• _Task description_
For each record here, output an exact copy.

■ ■ ■

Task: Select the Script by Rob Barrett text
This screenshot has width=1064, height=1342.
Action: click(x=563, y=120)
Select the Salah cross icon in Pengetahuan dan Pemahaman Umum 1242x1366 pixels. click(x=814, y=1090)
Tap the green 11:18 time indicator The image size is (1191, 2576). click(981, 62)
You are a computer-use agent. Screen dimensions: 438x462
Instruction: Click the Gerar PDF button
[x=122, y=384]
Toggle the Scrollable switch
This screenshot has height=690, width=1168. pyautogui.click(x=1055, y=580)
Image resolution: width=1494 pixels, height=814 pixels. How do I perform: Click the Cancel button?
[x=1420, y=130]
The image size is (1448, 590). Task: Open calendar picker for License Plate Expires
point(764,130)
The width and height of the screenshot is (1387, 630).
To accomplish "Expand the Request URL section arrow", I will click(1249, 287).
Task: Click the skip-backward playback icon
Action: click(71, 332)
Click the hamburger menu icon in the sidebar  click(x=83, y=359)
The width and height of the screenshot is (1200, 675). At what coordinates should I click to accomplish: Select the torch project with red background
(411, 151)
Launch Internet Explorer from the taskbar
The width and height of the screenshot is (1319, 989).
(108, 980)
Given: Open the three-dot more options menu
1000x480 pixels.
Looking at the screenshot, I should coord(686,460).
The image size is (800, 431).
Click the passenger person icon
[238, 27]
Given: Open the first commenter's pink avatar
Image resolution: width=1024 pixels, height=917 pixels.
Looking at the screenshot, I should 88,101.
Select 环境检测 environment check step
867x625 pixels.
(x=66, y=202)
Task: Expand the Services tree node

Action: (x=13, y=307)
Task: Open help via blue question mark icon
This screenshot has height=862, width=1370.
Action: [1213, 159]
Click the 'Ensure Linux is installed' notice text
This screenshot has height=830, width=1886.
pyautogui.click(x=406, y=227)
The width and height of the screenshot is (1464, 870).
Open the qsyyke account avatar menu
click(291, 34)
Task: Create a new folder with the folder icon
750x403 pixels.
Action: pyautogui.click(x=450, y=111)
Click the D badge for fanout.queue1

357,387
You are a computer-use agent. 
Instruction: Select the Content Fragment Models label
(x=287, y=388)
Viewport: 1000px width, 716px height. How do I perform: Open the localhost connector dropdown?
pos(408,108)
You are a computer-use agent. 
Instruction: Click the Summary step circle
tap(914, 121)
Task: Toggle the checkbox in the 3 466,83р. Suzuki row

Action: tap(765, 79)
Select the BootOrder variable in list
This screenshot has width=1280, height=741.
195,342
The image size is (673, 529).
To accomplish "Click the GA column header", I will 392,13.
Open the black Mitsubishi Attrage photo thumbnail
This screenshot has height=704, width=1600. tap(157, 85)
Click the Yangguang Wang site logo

■ ■ ■

• _Response to the exercise_
Task: Select the Script by Rob Barrett text
This screenshot has width=1064, height=1342.
Action: click(x=563, y=120)
Select the Salah cross icon in Pengetahuan dan Pemahaman Umum 1242x1366 pixels. click(x=814, y=1090)
Tap the green 11:18 time indicator The image size is (1191, 2576). click(981, 62)
You are a computer-use agent. Screen dimensions: 438x462
Instruction: Click the Gerar PDF button
[x=122, y=384]
Toggle the Scrollable switch
This screenshot has height=690, width=1168. pyautogui.click(x=1055, y=580)
Image resolution: width=1494 pixels, height=814 pixels. How do I perform: Click the Cancel button?
[x=1420, y=130]
The image size is (1448, 590). Task: Open calendar picker for License Plate Expires
point(764,130)
The width and height of the screenshot is (1387, 630).
To accomplish "Expand the Request URL section arrow", I will click(1249, 287).
Task: Click the skip-backward playback icon
Action: click(71, 332)
Click the hamburger menu icon in the sidebar  click(x=83, y=359)
The width and height of the screenshot is (1200, 675). At what coordinates should I click to accomplish: Select the torch project with red background
(411, 151)
Launch Internet Explorer from the taskbar
The width and height of the screenshot is (1319, 989).
(108, 980)
Given: Open the three-dot more options menu
1000x480 pixels.
Looking at the screenshot, I should coord(686,460).
The image size is (800, 431).
Click the passenger person icon
[238, 27]
Given: Open the first commenter's pink avatar
Image resolution: width=1024 pixels, height=917 pixels.
Looking at the screenshot, I should 88,101.
Select 环境检测 environment check step
867x625 pixels.
(x=66, y=202)
Task: Expand the Services tree node

Action: (x=13, y=307)
Task: Open help via blue question mark icon
This screenshot has height=862, width=1370.
Action: [1213, 159]
Click the 'Ensure Linux is installed' notice text
This screenshot has height=830, width=1886.
pyautogui.click(x=406, y=227)
The width and height of the screenshot is (1464, 870).
Open the qsyyke account avatar menu
click(291, 34)
Task: Create a new folder with the folder icon
750x403 pixels.
Action: pyautogui.click(x=450, y=111)
Click the D badge for fanout.queue1

357,387
You are a computer-use agent. 
Instruction: Select the Content Fragment Models label
(x=287, y=388)
Viewport: 1000px width, 716px height. How do I perform: Open the localhost connector dropdown?
pos(408,108)
You are a computer-use agent. 
Instruction: Click the Summary step circle
tap(914, 121)
Task: Toggle the checkbox in the 3 466,83р. Suzuki row

Action: tap(765, 79)
Select the BootOrder variable in list
This screenshot has width=1280, height=741.
195,342
The image size is (673, 529).
To accomplish "Click the GA column header", I will 392,13.
Open the black Mitsubishi Attrage photo thumbnail
This screenshot has height=704, width=1600. tap(157, 85)
Click the Yangguang Wang site logo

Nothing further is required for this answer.